**SOURCE RECORDS:**
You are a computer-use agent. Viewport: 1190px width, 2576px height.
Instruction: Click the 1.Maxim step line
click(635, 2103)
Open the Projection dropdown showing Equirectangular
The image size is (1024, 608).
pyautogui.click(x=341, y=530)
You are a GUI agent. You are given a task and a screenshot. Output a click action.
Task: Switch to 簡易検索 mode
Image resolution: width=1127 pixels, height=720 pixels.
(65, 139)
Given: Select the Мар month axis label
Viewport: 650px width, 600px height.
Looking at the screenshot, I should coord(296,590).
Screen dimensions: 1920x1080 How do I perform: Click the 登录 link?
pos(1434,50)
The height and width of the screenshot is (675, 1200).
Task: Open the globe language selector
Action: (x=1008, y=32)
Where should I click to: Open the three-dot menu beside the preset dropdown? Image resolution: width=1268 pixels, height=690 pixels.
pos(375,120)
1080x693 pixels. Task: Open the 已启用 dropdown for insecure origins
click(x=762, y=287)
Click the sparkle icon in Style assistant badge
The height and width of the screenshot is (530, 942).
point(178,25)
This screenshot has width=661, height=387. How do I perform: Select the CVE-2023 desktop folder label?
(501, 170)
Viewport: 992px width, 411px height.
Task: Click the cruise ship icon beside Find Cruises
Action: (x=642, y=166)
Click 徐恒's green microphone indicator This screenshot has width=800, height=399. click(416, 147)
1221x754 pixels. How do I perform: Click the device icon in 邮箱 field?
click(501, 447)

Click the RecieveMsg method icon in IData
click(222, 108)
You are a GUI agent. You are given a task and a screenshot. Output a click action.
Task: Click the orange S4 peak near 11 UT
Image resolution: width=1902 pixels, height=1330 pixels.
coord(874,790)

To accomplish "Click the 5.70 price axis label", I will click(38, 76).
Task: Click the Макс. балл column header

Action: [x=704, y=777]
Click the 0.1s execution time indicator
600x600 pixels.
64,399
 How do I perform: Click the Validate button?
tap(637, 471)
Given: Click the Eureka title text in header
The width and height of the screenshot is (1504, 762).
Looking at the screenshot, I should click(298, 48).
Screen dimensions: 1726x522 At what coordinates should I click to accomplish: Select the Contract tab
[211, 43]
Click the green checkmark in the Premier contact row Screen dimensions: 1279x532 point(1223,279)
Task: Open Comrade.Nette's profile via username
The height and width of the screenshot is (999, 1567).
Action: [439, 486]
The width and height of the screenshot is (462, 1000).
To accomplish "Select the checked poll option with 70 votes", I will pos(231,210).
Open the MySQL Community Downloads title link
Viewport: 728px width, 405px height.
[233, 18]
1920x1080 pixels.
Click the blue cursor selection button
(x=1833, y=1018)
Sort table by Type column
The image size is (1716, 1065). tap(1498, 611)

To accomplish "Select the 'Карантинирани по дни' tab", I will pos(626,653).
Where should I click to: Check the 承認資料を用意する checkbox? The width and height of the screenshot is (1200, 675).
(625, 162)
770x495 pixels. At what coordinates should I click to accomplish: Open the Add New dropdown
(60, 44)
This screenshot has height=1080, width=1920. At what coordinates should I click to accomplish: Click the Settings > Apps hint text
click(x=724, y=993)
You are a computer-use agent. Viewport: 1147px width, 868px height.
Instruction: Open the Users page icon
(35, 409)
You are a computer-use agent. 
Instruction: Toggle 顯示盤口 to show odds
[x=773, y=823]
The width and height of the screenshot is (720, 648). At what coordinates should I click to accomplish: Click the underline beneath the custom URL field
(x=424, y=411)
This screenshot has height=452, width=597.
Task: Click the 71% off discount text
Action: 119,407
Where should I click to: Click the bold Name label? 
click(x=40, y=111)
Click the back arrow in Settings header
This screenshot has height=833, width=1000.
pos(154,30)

**HOW TO COMPLETE THIS TASK:**
Whenever "will" shows up in a line of the listing, copy that whole line.

**WRITTEN RESPONSE:**
To accomplish "Click the 5.70 price axis label", I will click(38, 76).
To accomplish "Select the checked poll option with 70 votes", I will pos(231,210).
To accomplish "Select the 'Карантинирани по дни' tab", I will pos(626,653).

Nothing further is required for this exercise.